The simultaneous worker activism is known as a “strike wave,” said Kate Bronfenbrenner, the director of labor education research at the ILR.

“Strikes can be contagious for unions and workers,” she said. “There are shared issues that are pushing workers to go on strike — and workers are looking at each other and getting inspired.”

The have been many strike waves in U.S. history as working conditions reached a particular threshold and workers refused to accept them any longer.

“These lessons have to be learned over and over again,” Bronfenbrenner said.

In many cases, the pandemic has given workers time to rethink their priorities, and the time away from work has given them renewed perspective. In others, the pandemic was a stark reminder that workers were risking their lives for little reward.

“Covid was a wake-up call, because it wasn’t just you could get injured on the job, but going to work could kill you,” Bronfenbrenner said. “Workers are feeling like they’re working harder than ever and they put themselves out there during Covid and risked their lives for what?”

Catherine Fisk, a professor at the University of California, Berkeley, School of Law, who specializes in employment and labor law, agreed.

“On the low-wage side, these workers were essential. They faced high death rates but couldn’t afford housing or health care,” Fisk said. “Now there’s this activism borne of desperation.”

“Workers are feeling like they’re working harder than ever and they put themselves out there during Covid and risked their lives for what?”

Fisk said social media has helped their efforts by democratizing communication and helping workers not only to get their messages out but also to leverage the reach of the companies they work for and appeal to consumers for support. She said the media are paying more attention to inequalities of wealth and connecting them to low labor standards and wages.

“That attention enables and in some cases empowers workers to use it to try to gain leverage in the political sphere,” Fisk said.

More strikes are likely heading into the fall of next year, which will coincide with the midterm elections, said Tim Schlittner, the communications director of the AFL-CIO.

“This wave has been a long time coming. I think it’ll carry into the midterm elections, because workers are also fed up with the political system, which doesn’t deliver results,” Schlittner said. “Working people are going to be looking for candidates that are aligned with their values, including the right to organize.”

He said that’s where the Protecting the Right to Organize Act, or PRO Act, might come into play. The act passed the House but has stalled in the Senate. Experts said it’s putting unique pressure on companies.

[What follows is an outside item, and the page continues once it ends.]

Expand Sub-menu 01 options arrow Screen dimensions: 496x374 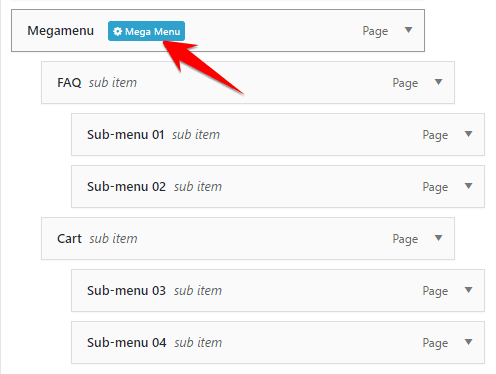(x=468, y=134)
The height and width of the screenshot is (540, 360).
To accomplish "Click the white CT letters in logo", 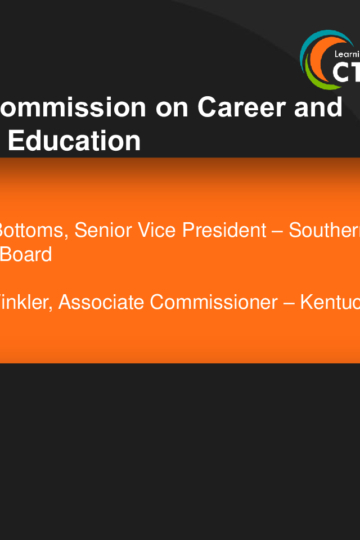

Bronfenbrenner said the PRO Act, coupled with continued public scrutiny, could discourage companies from taking extreme action against strikes. She said companies’ poor behavior could give the act the ammunition it needs to pass, which most employers don’t want.

Bronfenbrenner said that unions and workers faced a major setback during the Trump administration but that things have already changed under President Joe Biden. She said the National Labor Relations Board has been more aggressive about enforcing the National Labor Relations Act, cracking down on employers who try to intimidate workers to prevent them from striking. That type of support can work to further embolden workers, she said.

Schlittner said: “No worker wants to go on strike. These are strikes of necessity, of refusing to settle. It’s a tremendous sacrifice to walk off the job along with the pay and security that that comes with. It’s an act of courage to go on strike.”